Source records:
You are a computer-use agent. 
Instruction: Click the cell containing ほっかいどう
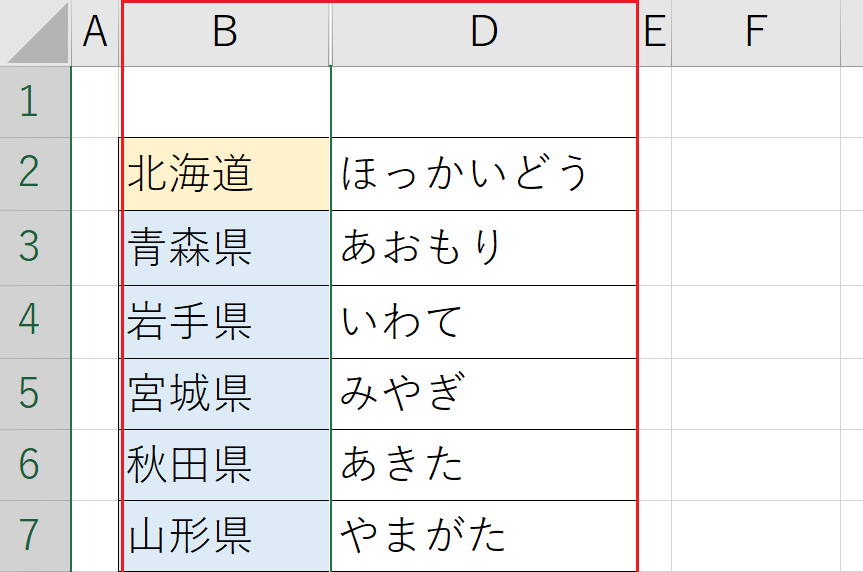(484, 174)
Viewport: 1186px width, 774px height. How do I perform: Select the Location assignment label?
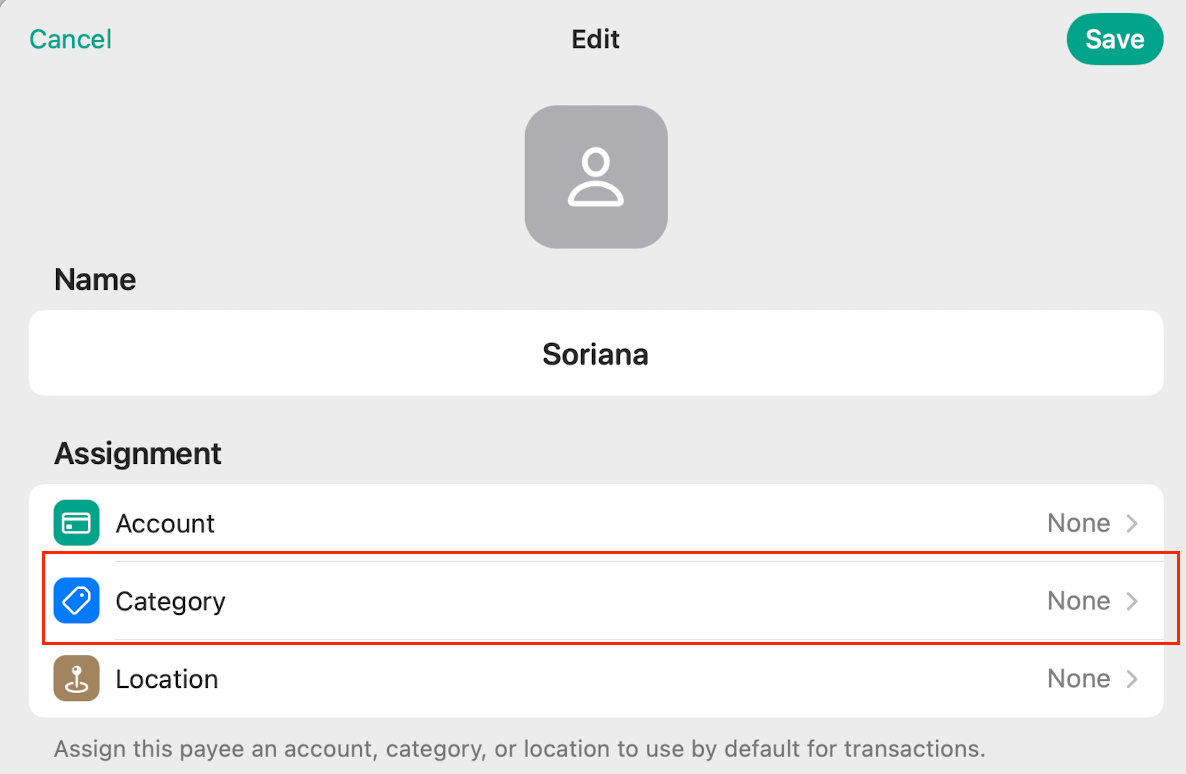[x=166, y=680]
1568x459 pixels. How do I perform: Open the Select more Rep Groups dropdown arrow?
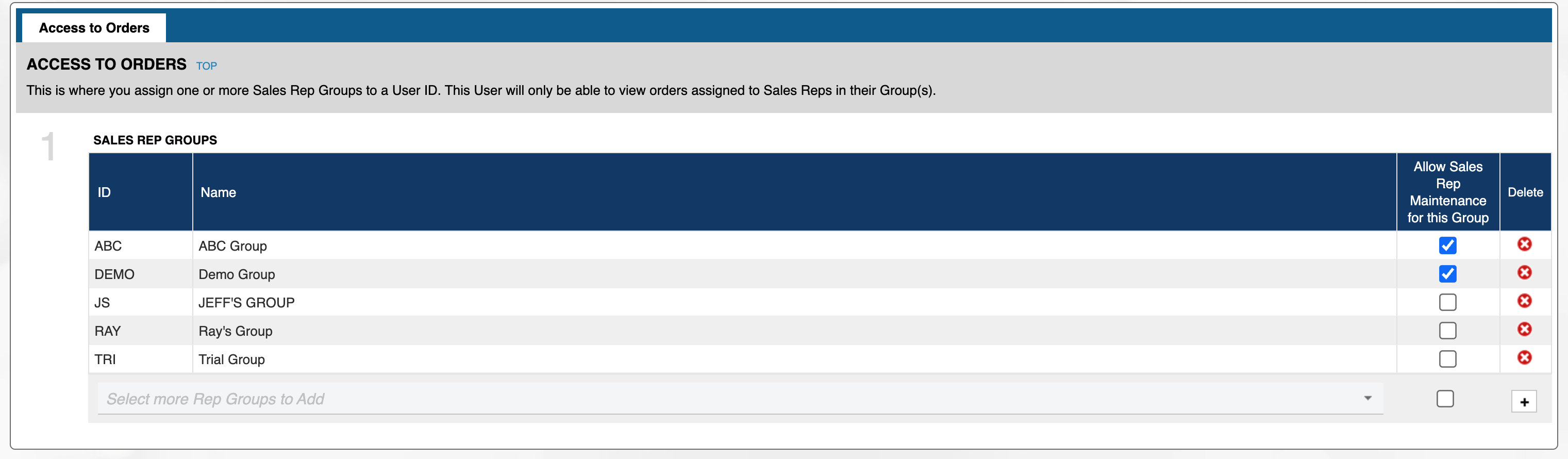point(1367,398)
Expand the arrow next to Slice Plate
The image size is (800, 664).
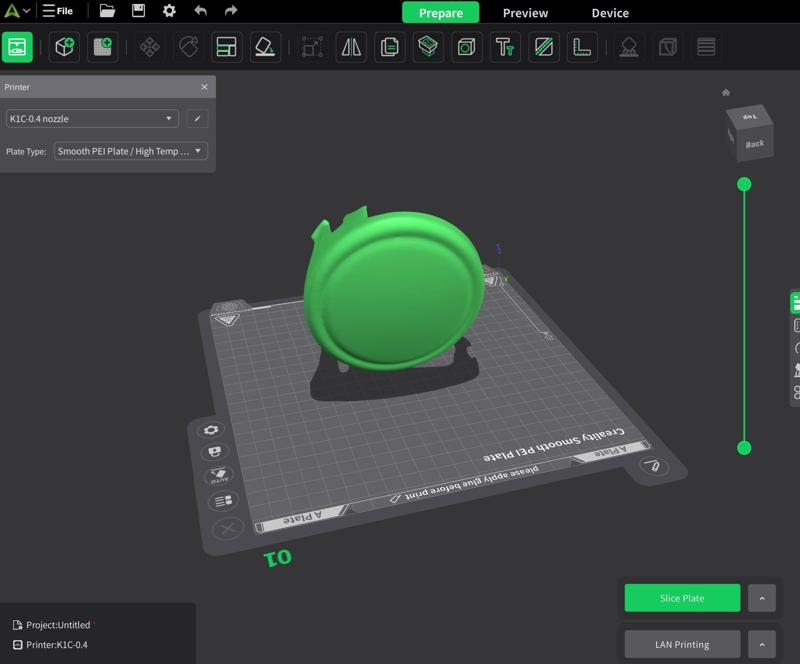click(761, 598)
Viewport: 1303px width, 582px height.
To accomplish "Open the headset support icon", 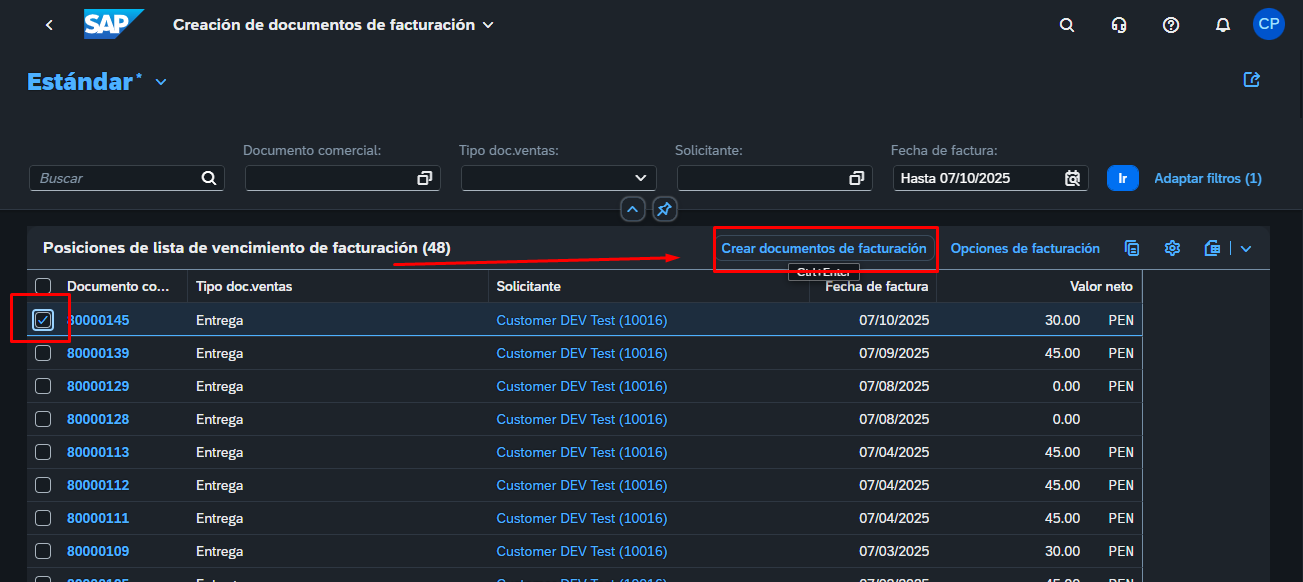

_DESCRIPTION OF THE TASK_
Copy out every entry above exactly. Leave the pictures out.

_EXPECTED ANSWER_
You are a computer-use agent. 
Instruction: Click the cell containing ほっかいどう
(484, 174)
Viewport: 1186px width, 774px height. How do I perform: Select the Location assignment label?
[x=166, y=680]
1568x459 pixels. How do I perform: Open the Select more Rep Groups dropdown arrow?
point(1367,398)
Expand the arrow next to Slice Plate
The image size is (800, 664).
click(761, 598)
Viewport: 1303px width, 582px height.
To accomplish "Open the headset support icon", 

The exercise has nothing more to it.